### Job:
Turn all of the items below into a numbered list, leaving out any blank lines.

(Extracted items)
=== Begin Enclosure ===
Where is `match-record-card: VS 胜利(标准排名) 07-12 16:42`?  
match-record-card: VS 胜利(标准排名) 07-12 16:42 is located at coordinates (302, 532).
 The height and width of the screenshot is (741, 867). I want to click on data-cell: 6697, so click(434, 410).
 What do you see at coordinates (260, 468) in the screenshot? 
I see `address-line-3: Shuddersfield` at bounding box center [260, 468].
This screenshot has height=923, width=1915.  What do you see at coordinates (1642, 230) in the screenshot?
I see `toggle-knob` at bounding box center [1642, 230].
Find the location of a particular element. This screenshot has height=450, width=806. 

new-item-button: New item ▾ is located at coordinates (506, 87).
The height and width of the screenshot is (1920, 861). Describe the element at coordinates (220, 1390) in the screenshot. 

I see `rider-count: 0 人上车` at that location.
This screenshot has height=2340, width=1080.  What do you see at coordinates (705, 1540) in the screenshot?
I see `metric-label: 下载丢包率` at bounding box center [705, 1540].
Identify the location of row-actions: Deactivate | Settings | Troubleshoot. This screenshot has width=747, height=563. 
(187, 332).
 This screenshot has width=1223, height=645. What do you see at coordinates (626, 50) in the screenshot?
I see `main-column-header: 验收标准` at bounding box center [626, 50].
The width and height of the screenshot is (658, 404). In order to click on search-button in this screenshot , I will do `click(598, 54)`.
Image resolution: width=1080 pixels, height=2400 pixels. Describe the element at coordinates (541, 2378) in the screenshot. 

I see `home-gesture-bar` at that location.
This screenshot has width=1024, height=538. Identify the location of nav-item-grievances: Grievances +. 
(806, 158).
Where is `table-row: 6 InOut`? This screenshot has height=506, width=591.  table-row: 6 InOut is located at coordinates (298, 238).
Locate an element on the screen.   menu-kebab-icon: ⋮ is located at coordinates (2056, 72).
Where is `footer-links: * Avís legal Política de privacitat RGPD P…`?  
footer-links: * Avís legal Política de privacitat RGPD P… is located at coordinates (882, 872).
=== End Enclosure ===
### Answer space:
1. Where is `match-record-card: VS 胜利(标准排名) 07-12 16:42`?  
2. match-record-card: VS 胜利(标准排名) 07-12 16:42 is located at coordinates (302, 532).
3.  The height and width of the screenshot is (741, 867). I want to click on data-cell: 6697, so click(434, 410).
4.  What do you see at coordinates (260, 468) in the screenshot? 
5. I see `address-line-3: Shuddersfield` at bounding box center [260, 468].
6. This screenshot has height=923, width=1915.  What do you see at coordinates (1642, 230) in the screenshot?
7. I see `toggle-knob` at bounding box center [1642, 230].
8. Find the location of a particular element. This screenshot has height=450, width=806. 
9. new-item-button: New item ▾ is located at coordinates (506, 87).
10. The height and width of the screenshot is (1920, 861). Describe the element at coordinates (220, 1390) in the screenshot. 
11. I see `rider-count: 0 人上车` at that location.
12. This screenshot has height=2340, width=1080.  What do you see at coordinates (705, 1540) in the screenshot?
13. I see `metric-label: 下载丢包率` at bounding box center [705, 1540].
14. Identify the location of row-actions: Deactivate | Settings | Troubleshoot. This screenshot has width=747, height=563. 
15. (187, 332).
16.  This screenshot has width=1223, height=645. What do you see at coordinates (626, 50) in the screenshot?
17. I see `main-column-header: 验收标准` at bounding box center [626, 50].
18. The width and height of the screenshot is (658, 404). In order to click on search-button in this screenshot , I will do `click(598, 54)`.
19. Image resolution: width=1080 pixels, height=2400 pixels. Describe the element at coordinates (541, 2378) in the screenshot. 
20. I see `home-gesture-bar` at that location.
21. This screenshot has width=1024, height=538. Identify the location of nav-item-grievances: Grievances +. 
22. (806, 158).
23. Where is `table-row: 6 InOut`? This screenshot has height=506, width=591.  table-row: 6 InOut is located at coordinates (298, 238).
24. Locate an element on the screen.   menu-kebab-icon: ⋮ is located at coordinates (2056, 72).
25. Where is `footer-links: * Avís legal Política de privacitat RGPD P…`?  
26. footer-links: * Avís legal Política de privacitat RGPD P… is located at coordinates (882, 872).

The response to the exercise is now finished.